=== Data shown ===
== Segment start ==

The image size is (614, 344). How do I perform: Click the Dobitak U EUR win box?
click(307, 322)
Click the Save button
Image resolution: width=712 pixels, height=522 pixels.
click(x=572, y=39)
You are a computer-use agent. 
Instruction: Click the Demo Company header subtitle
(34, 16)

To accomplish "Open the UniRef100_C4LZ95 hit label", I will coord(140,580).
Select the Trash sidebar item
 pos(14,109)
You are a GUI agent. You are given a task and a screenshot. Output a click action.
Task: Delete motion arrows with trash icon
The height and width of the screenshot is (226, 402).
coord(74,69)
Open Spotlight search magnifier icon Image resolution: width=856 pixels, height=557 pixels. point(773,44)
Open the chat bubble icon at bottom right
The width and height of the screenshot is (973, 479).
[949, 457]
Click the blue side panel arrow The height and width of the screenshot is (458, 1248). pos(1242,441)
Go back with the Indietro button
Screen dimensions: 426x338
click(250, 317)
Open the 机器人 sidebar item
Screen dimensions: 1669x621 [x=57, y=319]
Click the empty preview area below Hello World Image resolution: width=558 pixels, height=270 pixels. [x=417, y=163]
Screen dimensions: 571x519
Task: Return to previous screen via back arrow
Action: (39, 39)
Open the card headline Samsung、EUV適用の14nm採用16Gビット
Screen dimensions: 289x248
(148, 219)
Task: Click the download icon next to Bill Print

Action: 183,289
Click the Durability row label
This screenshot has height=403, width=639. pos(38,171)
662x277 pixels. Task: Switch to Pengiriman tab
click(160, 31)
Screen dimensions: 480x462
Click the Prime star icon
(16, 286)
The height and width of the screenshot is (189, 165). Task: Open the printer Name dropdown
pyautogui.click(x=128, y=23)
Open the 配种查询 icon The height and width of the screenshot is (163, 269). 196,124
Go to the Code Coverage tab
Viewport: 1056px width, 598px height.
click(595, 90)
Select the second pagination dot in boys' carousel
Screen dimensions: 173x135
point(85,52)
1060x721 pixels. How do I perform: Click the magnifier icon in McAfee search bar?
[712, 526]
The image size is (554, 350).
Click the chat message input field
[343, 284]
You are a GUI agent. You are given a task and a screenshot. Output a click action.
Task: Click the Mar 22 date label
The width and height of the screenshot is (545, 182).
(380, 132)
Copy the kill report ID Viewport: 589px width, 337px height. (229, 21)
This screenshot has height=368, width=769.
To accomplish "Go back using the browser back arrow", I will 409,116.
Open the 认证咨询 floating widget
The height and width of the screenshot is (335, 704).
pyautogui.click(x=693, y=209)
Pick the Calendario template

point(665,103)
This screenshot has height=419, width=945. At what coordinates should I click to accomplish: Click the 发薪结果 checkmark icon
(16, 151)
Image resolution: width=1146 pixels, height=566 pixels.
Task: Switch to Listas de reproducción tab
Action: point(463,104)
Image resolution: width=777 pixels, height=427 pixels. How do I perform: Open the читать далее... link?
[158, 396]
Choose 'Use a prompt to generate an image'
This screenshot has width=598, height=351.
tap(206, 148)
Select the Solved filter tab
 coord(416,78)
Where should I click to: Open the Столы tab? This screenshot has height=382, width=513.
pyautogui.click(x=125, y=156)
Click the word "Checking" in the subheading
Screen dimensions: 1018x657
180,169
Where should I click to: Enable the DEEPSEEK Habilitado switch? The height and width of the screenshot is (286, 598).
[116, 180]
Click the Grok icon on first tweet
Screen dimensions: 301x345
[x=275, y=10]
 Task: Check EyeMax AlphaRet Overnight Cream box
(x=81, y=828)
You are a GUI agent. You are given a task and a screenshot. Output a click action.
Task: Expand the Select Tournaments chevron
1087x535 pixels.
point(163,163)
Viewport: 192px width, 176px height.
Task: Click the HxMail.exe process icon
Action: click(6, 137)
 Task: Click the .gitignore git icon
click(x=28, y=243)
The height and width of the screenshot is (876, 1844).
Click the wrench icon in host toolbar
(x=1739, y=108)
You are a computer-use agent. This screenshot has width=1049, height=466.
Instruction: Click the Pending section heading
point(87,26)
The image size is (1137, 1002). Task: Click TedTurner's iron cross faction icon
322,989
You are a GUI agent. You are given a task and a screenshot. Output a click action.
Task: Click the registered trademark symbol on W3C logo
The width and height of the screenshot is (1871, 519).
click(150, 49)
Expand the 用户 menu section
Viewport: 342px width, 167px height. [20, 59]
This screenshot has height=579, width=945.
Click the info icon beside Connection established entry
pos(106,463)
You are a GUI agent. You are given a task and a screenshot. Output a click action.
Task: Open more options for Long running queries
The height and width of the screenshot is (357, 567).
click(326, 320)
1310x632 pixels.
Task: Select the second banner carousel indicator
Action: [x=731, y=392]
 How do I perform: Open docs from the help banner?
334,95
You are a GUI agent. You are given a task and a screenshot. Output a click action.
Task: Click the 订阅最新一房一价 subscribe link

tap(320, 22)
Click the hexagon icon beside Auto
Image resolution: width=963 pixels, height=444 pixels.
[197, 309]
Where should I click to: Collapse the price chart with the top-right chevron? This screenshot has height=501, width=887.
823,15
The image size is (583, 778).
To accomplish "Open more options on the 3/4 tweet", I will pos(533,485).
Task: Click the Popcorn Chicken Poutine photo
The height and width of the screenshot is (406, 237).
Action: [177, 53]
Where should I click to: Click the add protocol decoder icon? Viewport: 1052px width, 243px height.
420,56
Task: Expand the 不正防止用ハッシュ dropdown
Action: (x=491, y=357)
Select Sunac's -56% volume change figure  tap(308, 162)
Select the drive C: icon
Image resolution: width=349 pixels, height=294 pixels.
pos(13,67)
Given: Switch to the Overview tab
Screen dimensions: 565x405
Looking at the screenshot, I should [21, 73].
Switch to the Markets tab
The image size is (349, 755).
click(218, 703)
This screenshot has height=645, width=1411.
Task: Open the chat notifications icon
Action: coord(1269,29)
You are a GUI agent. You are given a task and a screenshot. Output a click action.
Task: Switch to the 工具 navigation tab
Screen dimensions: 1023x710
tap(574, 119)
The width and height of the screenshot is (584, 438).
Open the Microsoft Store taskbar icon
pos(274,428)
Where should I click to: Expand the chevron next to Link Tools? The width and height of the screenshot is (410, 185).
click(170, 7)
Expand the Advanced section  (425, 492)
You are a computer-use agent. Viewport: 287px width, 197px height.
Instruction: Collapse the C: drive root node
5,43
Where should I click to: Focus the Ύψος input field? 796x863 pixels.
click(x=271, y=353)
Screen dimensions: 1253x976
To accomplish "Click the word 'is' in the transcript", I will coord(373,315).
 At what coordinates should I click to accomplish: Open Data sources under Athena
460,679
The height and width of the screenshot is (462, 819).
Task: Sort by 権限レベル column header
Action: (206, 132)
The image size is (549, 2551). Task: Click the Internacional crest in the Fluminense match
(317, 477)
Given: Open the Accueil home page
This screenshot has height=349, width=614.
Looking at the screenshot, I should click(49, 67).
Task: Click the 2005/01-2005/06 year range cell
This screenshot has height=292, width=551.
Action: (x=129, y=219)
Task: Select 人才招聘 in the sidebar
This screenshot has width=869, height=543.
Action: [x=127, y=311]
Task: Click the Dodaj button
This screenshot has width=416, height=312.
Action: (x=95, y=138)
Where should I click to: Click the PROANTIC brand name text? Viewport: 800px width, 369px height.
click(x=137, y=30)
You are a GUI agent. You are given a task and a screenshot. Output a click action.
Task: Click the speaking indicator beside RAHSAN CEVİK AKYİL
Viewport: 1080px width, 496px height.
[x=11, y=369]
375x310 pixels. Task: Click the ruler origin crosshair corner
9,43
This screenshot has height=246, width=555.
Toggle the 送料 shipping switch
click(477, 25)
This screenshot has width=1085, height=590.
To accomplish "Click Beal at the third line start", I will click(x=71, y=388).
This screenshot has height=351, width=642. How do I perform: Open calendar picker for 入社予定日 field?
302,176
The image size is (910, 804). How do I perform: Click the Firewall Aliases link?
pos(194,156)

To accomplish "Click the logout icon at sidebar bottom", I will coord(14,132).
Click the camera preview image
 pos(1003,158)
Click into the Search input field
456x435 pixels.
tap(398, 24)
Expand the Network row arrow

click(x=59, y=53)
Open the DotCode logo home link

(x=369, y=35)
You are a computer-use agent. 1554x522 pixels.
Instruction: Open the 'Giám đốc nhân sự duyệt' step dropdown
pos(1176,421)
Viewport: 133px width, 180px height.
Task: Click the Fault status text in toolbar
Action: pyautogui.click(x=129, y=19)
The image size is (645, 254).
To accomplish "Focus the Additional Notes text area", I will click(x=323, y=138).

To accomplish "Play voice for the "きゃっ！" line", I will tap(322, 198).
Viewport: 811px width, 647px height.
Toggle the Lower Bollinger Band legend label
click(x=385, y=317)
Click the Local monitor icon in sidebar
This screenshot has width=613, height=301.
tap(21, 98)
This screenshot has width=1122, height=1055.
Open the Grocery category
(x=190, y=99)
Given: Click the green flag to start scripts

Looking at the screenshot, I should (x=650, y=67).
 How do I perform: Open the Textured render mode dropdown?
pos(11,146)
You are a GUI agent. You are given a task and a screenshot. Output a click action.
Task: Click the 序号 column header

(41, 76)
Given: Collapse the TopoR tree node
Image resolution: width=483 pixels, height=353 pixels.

== Segment end ==

=== Assigned task ===
Look over the listing and return each line that holds "word".

=== Problem solution ===
Click the word "Checking" in the subheading
To accomplish "Click the word 'is' in the transcript", I will coord(373,315).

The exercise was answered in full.